*** Records for the task ***

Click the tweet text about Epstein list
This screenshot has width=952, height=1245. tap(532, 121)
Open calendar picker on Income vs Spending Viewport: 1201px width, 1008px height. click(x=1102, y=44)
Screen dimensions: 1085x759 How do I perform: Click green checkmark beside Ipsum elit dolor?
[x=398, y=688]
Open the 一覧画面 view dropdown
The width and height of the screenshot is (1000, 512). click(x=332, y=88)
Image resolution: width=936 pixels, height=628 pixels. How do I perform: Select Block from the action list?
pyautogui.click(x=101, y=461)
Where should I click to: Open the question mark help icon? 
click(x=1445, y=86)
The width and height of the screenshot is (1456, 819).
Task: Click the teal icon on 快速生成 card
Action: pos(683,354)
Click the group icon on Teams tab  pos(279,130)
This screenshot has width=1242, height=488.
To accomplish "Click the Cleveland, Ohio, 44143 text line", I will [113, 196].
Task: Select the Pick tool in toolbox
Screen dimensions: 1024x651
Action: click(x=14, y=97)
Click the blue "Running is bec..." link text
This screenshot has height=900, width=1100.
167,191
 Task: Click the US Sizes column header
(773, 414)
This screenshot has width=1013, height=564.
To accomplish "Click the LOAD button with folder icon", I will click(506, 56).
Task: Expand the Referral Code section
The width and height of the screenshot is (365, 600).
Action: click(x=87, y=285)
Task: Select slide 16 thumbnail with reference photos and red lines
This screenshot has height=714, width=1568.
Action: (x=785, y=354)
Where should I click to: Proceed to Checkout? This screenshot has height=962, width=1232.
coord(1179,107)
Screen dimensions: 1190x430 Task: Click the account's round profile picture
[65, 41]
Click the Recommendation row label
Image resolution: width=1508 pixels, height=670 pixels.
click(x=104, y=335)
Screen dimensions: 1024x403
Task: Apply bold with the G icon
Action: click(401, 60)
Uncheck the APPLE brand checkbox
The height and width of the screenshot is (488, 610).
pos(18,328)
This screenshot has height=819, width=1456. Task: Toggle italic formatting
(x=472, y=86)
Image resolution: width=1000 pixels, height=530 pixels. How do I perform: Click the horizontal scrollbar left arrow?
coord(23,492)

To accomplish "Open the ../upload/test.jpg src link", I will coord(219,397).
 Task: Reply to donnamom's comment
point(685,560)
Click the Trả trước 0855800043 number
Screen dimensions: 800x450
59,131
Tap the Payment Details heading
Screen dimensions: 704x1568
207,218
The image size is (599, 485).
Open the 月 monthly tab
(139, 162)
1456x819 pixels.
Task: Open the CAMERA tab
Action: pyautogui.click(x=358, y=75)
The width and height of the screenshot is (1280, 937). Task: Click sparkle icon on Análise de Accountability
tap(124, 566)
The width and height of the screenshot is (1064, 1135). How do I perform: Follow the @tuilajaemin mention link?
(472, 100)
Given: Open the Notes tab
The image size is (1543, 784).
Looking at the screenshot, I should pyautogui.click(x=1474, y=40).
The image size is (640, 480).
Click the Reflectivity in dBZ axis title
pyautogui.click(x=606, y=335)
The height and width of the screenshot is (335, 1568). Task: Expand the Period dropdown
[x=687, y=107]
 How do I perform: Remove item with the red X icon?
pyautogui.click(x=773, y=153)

***

#### [Directions]
Show each line of the material where the word "will" occurs.

#### [Task response]
To accomplish "Click the Cleveland, Ohio, 44143 text line", I will [113, 196].
To accomplish "Click the LOAD button with folder icon", I will click(506, 56).
To accomplish "Open the ../upload/test.jpg src link", I will coord(219,397).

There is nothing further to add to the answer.